Transition Events in the Dynamics of Poverty. Chapter VII: Conclusion


This study examines both the dynamics behind changes in the poverty rate over time and the events that trigger entries into and exits from poverty. We decompose the poverty rate and examine how the number of entries into and exits from poverty relate to changes in the poverty rate over time. This decomposition answers questions such as “In periods where poverty rates remained high, was it because the number of entries and exits were high or low?”

In analyzing events that trigger entries into and exits from poverty, we use both descriptive statistics and discrete-time multivariate hazard models. The events examined are motivated by the conceptual model, and include changes in household composition, labor supply, disability status, educational attainment, and economic conditions. Our multivariate approach disentangles the relationship between one event and poverty transitions from that of other events and demographic characteristics, thereby providing information about the role specific events play in individuals' entries into and exits from poverty. Several studies have examined the relationship between events and poverty transitions, but most use only descriptive analyses. While informative, descriptive analyses provide limited information because individuals can experience more than one event at a time, thereby making it impossible to disentangle the relationship between one event and a poverty transition from that of other events or demographic characteristics. This study also examines whether the events that trigger poverty entries and exits differ for long versus short spells of poverty and whether they have changed over time.

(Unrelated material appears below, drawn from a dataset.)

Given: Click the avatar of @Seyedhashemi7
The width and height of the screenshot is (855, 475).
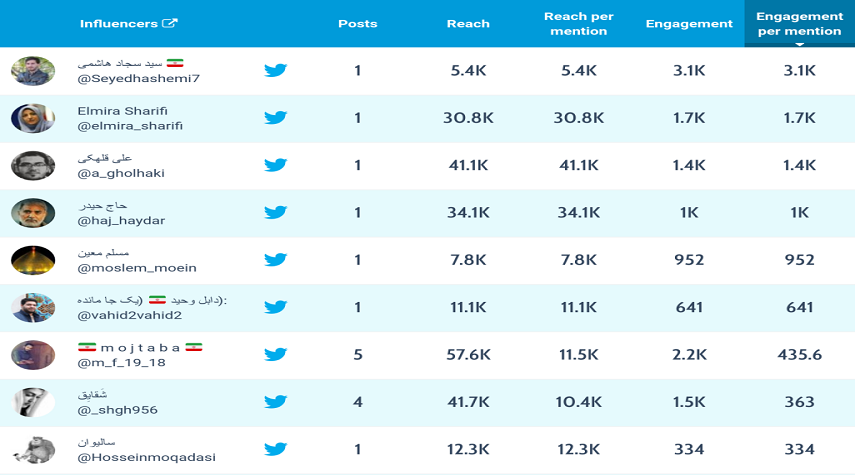Looking at the screenshot, I should [33, 71].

We examine poverty transitions using two nationally representative longitudinal data sets. We use yearly data from the 1975 panels of the Panel Study of Income Dynamics (PSID) and monthly data from the 1988, 1990, and 1996 panels of the Survey of Income and Program Participation (SIPP). Our analysis of PSID data includes an examination of whether trigger events differ for persons entering/exiting poverty spells of four or less years (short spells) and more than four years (long spells). And, using the SIPP, we examine whether the trigger events differ in the 1988-92 period—prior to welfare reform—and the 1997-99 period—after welfare reform. Our three research questions and findings are discussed below.